After getting more feedback and translations from Rainer,  I went back to the desk and edited.

You know, there are some words that can turn your blood to ice in your veins, and I can testify that some of those words are: “Unable to Save.”

After my initial palpitations and cursing in my head – I switched to logical mode and tried to solve the problem.

Shut down, restart.  Nope.  Try Chrome instead of Firefox. Nope.  Update Chrome because you’ve been ignoring all the ‘update’ messages for a very long time now.  Nope.
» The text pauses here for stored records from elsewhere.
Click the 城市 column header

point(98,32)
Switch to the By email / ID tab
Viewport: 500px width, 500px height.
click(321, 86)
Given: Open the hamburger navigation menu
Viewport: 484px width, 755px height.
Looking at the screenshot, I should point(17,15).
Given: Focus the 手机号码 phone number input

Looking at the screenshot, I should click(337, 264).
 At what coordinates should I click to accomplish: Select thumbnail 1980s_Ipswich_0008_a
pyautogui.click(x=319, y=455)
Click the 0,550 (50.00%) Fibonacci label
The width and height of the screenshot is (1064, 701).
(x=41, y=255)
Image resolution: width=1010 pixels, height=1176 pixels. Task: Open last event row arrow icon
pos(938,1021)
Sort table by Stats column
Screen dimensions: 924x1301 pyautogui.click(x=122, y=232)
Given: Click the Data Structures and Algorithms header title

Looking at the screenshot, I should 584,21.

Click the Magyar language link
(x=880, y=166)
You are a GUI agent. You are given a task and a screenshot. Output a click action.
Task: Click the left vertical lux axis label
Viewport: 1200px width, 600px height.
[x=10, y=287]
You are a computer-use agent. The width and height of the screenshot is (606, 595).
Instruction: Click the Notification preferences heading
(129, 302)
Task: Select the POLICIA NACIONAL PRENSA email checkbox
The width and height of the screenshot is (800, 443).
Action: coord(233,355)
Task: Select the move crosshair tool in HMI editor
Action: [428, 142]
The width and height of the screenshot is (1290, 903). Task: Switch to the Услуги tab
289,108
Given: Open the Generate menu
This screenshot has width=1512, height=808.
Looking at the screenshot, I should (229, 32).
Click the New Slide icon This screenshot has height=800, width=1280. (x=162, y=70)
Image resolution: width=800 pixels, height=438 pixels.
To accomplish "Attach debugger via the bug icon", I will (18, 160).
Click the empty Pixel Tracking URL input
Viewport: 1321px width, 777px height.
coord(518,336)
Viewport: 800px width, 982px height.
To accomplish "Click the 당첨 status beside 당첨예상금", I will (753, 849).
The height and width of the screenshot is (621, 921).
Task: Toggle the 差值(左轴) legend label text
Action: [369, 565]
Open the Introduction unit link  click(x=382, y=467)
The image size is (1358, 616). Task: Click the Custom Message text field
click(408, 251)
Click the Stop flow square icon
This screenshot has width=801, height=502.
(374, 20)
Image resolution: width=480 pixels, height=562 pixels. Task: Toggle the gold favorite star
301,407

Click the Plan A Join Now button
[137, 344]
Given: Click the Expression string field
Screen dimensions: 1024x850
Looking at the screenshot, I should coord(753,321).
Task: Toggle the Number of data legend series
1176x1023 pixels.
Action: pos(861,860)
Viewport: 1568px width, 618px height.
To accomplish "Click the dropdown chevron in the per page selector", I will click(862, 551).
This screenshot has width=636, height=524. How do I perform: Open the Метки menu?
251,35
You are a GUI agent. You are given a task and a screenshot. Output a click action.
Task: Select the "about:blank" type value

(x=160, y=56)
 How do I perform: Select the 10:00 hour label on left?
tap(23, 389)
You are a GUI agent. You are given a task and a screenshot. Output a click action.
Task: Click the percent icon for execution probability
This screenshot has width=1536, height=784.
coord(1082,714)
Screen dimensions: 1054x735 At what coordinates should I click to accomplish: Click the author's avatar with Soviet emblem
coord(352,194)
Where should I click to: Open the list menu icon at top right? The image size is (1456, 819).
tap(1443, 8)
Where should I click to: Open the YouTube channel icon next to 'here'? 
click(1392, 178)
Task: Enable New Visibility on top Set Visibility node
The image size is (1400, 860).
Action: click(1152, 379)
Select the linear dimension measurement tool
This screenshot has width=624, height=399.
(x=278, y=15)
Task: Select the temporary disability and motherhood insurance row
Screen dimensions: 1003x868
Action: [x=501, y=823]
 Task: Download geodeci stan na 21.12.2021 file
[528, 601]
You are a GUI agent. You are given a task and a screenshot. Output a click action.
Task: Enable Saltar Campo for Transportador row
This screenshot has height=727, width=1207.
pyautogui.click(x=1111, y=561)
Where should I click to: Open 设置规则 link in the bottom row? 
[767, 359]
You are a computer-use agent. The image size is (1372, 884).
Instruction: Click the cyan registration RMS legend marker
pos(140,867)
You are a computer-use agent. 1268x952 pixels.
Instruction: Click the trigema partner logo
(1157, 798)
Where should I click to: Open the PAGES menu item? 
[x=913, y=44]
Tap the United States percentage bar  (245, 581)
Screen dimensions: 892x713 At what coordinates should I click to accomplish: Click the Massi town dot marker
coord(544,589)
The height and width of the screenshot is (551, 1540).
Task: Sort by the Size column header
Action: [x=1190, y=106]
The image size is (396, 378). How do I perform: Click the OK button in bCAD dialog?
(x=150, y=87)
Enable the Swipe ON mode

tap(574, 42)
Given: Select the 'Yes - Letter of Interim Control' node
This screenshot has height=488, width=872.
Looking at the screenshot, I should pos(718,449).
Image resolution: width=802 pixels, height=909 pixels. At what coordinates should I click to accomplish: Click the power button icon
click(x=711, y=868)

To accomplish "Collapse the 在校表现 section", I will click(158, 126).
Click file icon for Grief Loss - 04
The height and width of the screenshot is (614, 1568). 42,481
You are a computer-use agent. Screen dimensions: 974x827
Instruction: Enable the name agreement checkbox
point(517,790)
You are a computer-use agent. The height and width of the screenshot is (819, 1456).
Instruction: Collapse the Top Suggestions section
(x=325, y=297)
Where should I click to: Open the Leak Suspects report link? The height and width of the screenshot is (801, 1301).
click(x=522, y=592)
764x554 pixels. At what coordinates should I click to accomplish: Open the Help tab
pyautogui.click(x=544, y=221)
Shut down, restart again.

I came to the conclusion that the issue must be with the site and not with me.  And I am hoping this is not an indication of their servers.  The domain is claimed – the site created – so if editing is a recurring problem, that will not be good.  I will have to take the domain name elsewhere.

Without further ado: I now present to you, in all it’s ‘not completely edited’ glory:

http://www.daserbedeskommandanten.com

In all seriousness – it is the website for Rainer’s book.  It will be available next year in English.  The German version is available now.

It is so VERY important that we do not forget!  History has a way of repeating itself, personally and globally, when we do not learn from the past!

The book recounts the past and answers frequently asked questions of ‘how’ and ‘why’ Rainer continues to do what he does.

Speaking out against your family for the right reasons is brave – and good.

As I said to Rainer: ‘Remember, there is such GOOD.’

And I am humbled and honored to have had the opportunity to play a small part in it.